The warm, gracious greetings and fantastic hospitality extended from those at Heking more than made up for the fierce Chinese cold winter I was enduring, as the temperature desperately tried to hit a maximum of two degrees. (C’mon, I live in Queensland!)


Small but powerful

Not knowing on what scale Heking manufactured heavy machinery, I was interested to see that it was on the complete opposite end of the scale to XCMG in size.

XCMG is the largest construction machinery manufacturer in China, and Heking —although it manufactures various sized dump trucks, floating excavators and a full range of conventional excavators for local distribution —pushes out a small number of units in comparison.

However, Heking does manufacture something that I did not see at the XCMG factory — it specialises in the manufacture of a range of floating excavators, creating a niche market through innovative engineering and becoming one of the leaders in this field.

Heking has a good share of the Chinese market with its products, but it is through innovation and the competitive pricing structure of the floating excavator range that the company’s products are now being eyed of the rest of the world.

Heking is now exporting to Australia, the United Kingdom, South Africa, Uzbekistan, Malaysia, Thailand, Indonesia, Canada, the United States and some South American countries, and supplies its floating pontoons, under contract, to a number of major companies.

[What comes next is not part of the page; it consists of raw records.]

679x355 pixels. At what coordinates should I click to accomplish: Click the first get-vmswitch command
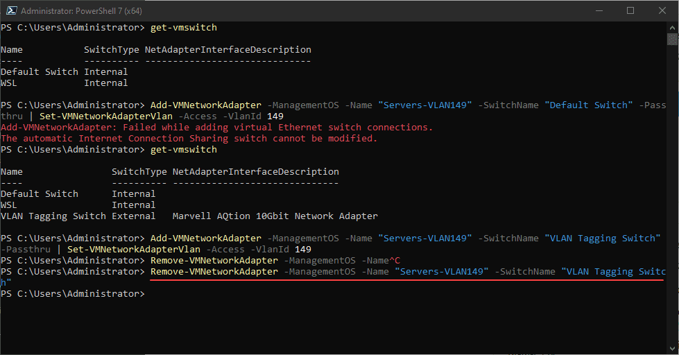tap(183, 28)
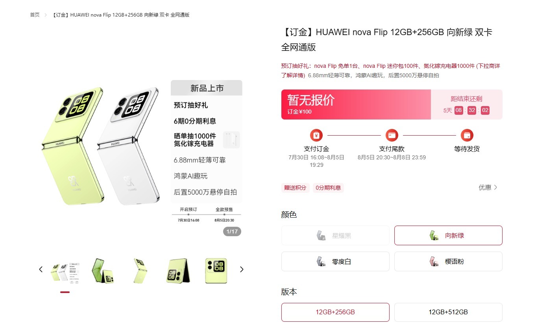This screenshot has width=534, height=334.
Task: Click the pay balance step icon
Action: (x=392, y=135)
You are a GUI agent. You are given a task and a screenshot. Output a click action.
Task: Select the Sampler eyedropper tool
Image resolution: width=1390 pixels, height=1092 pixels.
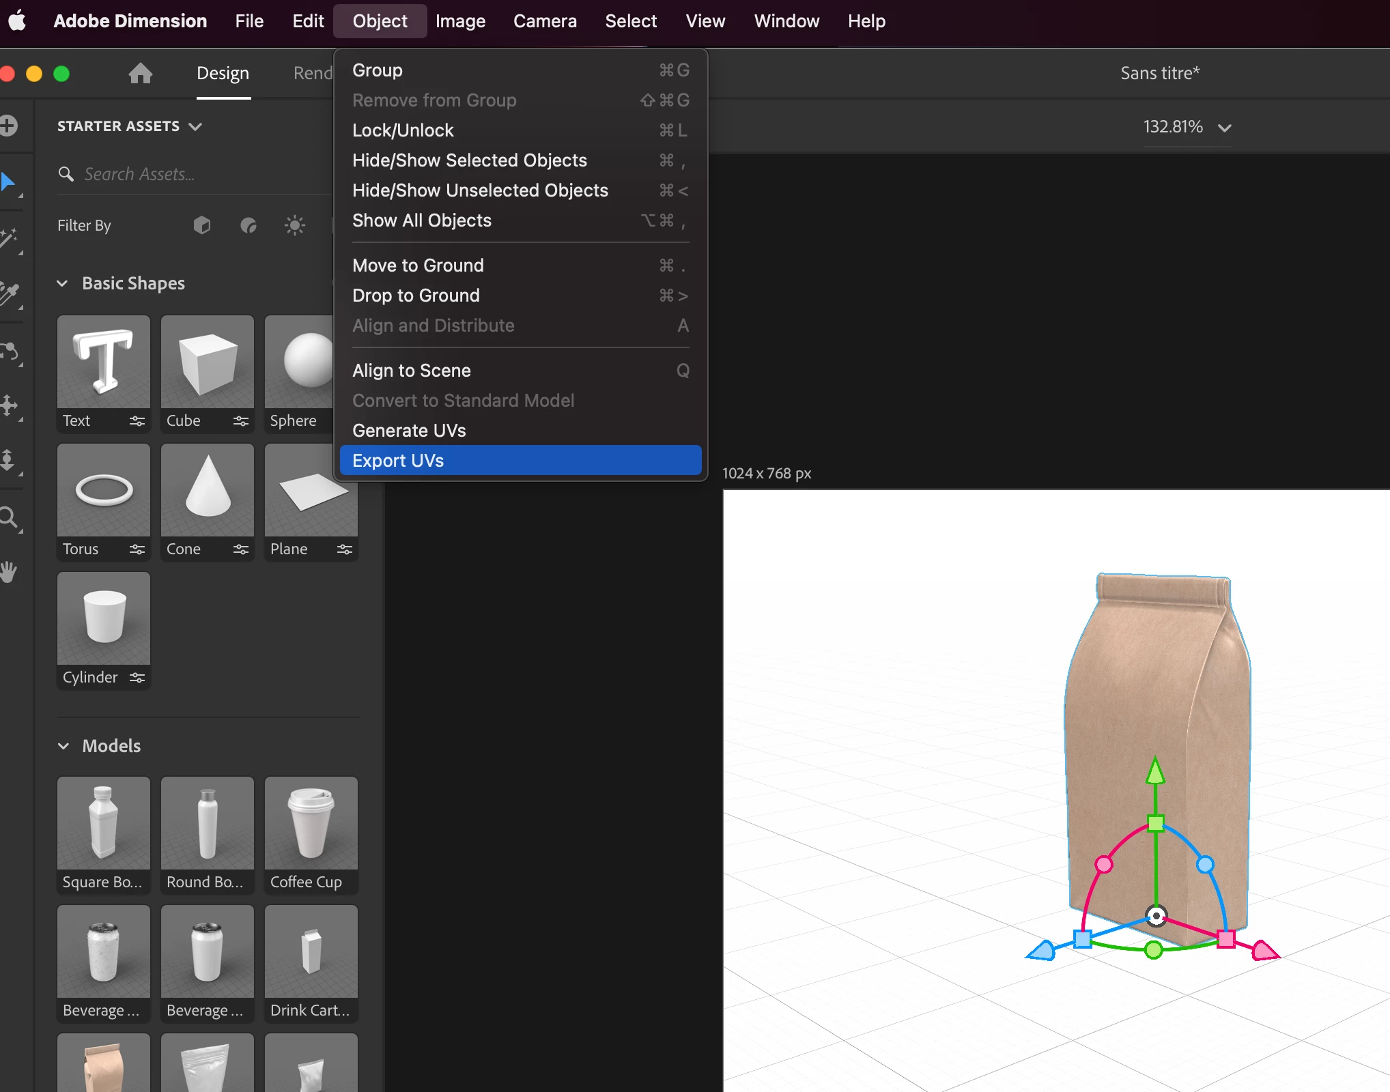(10, 293)
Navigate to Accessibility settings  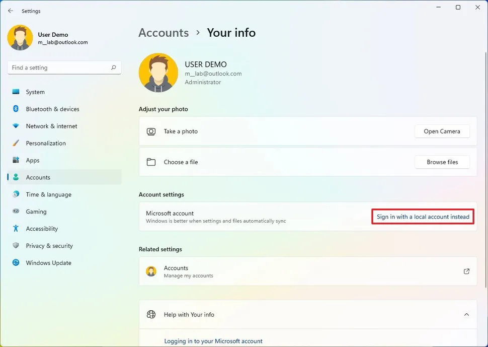(42, 229)
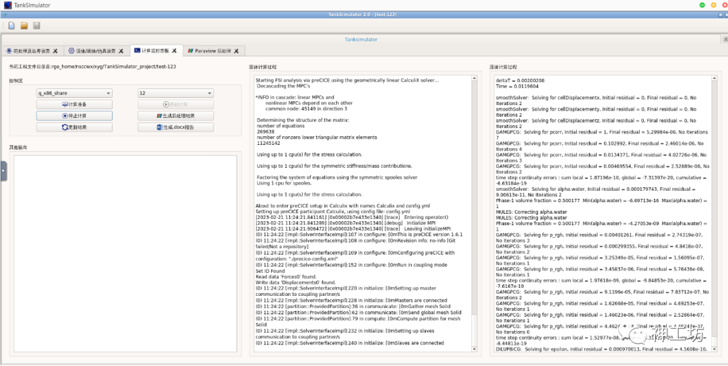728x366 pixels.
Task: Close the 计算监控面板 tab via its X
Action: click(174, 51)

Heking -floating -excavator -body

The new 28-tonne Heking HK280SC floating excavator with front outrigger pontoons, propeller, rear stabiliser jacks and half-size bolt-on buoyancy pontoons.


On the factory floor

The current Heking factory in Hefei is small and bursting at the seams, but during our meetings I was shown the plans of a massive new complex earmarked for the site over the next two years. Growth in China is still the envy of the Western world and, with floating excavator sales expected to increase, Heking is setting itself up for some quite heady times.

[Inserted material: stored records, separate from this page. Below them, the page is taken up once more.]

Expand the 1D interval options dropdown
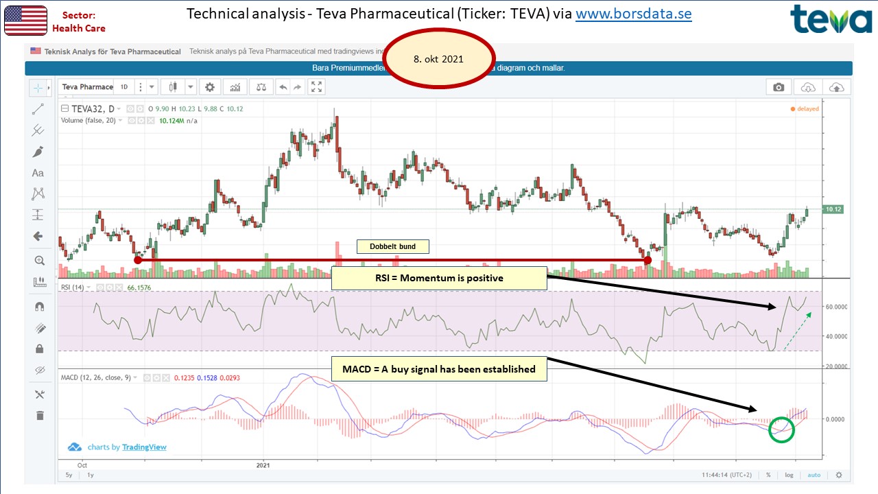 pos(152,87)
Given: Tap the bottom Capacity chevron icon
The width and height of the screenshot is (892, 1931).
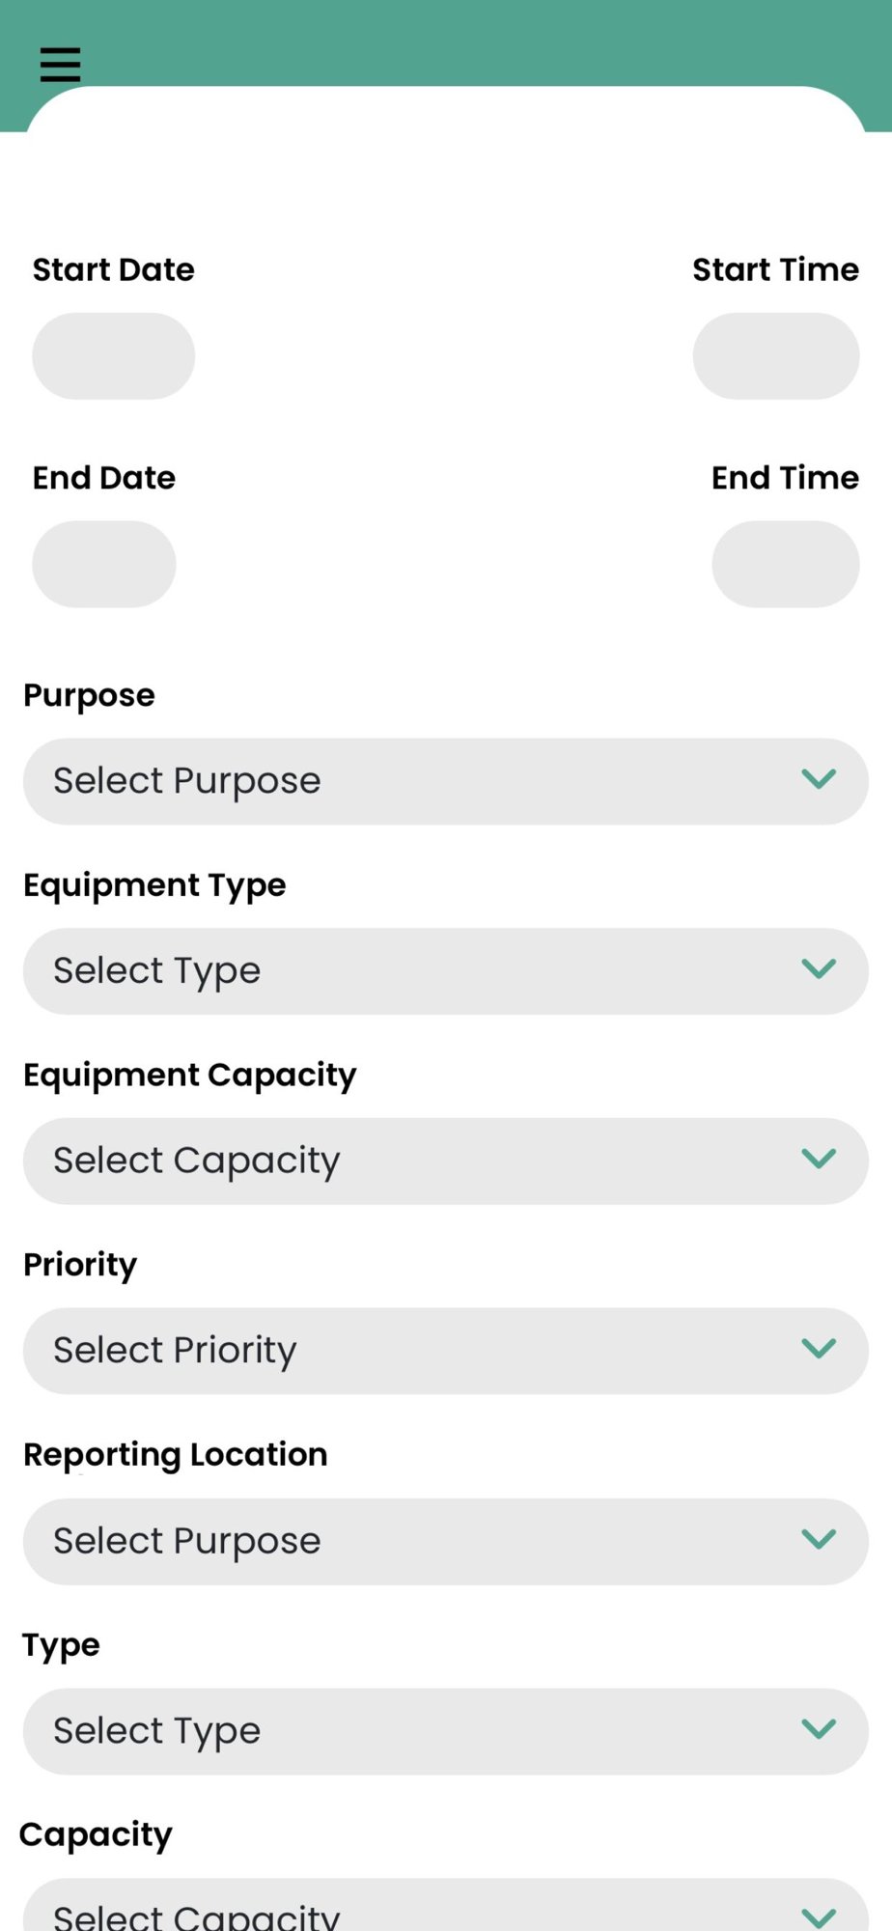Looking at the screenshot, I should click(819, 1917).
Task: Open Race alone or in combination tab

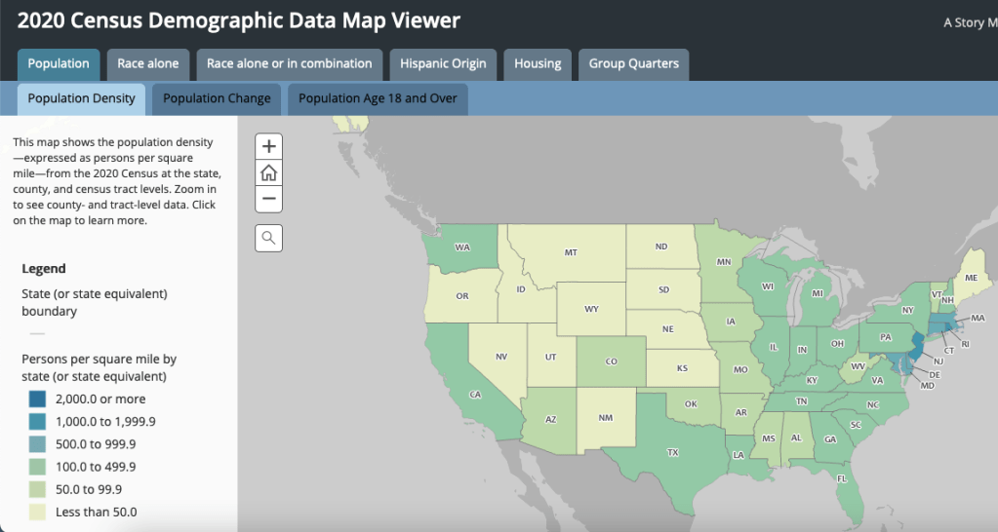Action: pos(289,64)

I was very happy and surprised to find that, of the 12 modifications I had suggested to make the Heking HK150SD a more compliant and useable machine for Australian conditions just a few months before, six had already been applied to the new range of floating excavators: factory-fitted handrails, fire extinguishers, E Stop, a redesign of the cab access, larger and more powerful hydraulic drive motors (there are four on the new model) and window tint.

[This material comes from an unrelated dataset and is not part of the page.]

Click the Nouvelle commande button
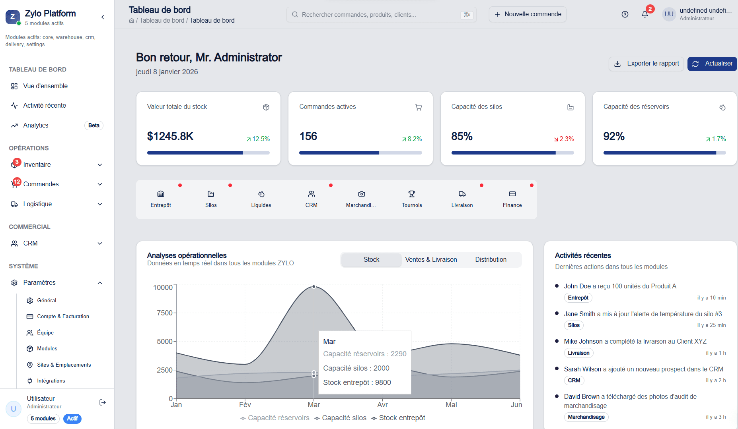738x429 pixels. (528, 14)
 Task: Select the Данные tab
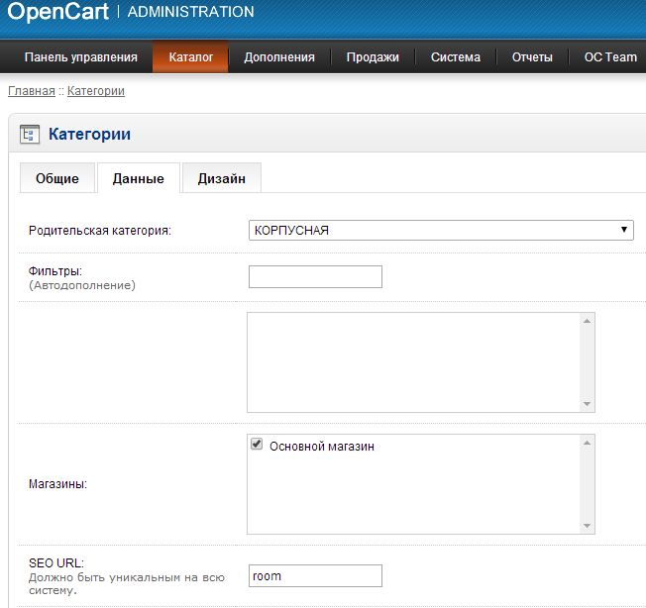[x=139, y=178]

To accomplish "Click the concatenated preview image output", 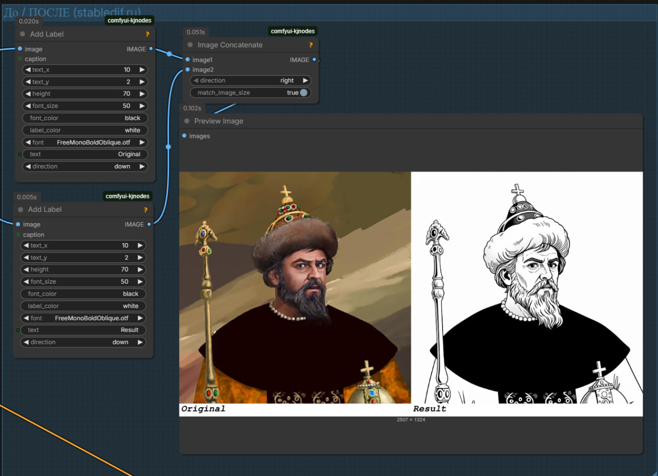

Hu said the company assessed the review and the constructive criticism, agreed that the suggestions would make the floating excavator a better product suited to a worldwide market, and accepted the challenge.

He also said that other changes and modifications would be introduced as new models were brought into the market as it was Heking’s aim to make the best possible product for the best possible price.

Keen for a swim

I was given a fantastic tour of the factory and was also invited to demonstrate the new 28-tonne Heking HK280SC floating excavator in the company lake.

This machine was fully equipped with front pontoon-based outriggers, fully hydraulic rear stabilising legs, bolt-on side buoyancy pontoons and a hydraulically operated propeller. Regretfully the weather was so poor I had no option but to decline the generous offer. 

I wish I could have obtained some video of this machine working as Heking has also designed hydraulic weed harvesting attachments and hydraulic pumping attachments.

Hu also showed me photographs of a specialised cabin design the engineers have fabricated and installed on a 30-tonne floating excavator for a Canadian client who required dual cabins — one for the operator and another for the relief operator, due to the long hours the operators have to endure and the difficult access conditions across the vast waterways in which the work is undertaken.

Whichever end of the heavy machinery market you look at, the Chinese players breaking onto the world’s heavy machinery scene certainly do not lack innovation, initiative or passion, are most welcoming to suggestions on how to make a better quality product, are open to discussion and negotiation, and are manufacturing good products at very competitive prices.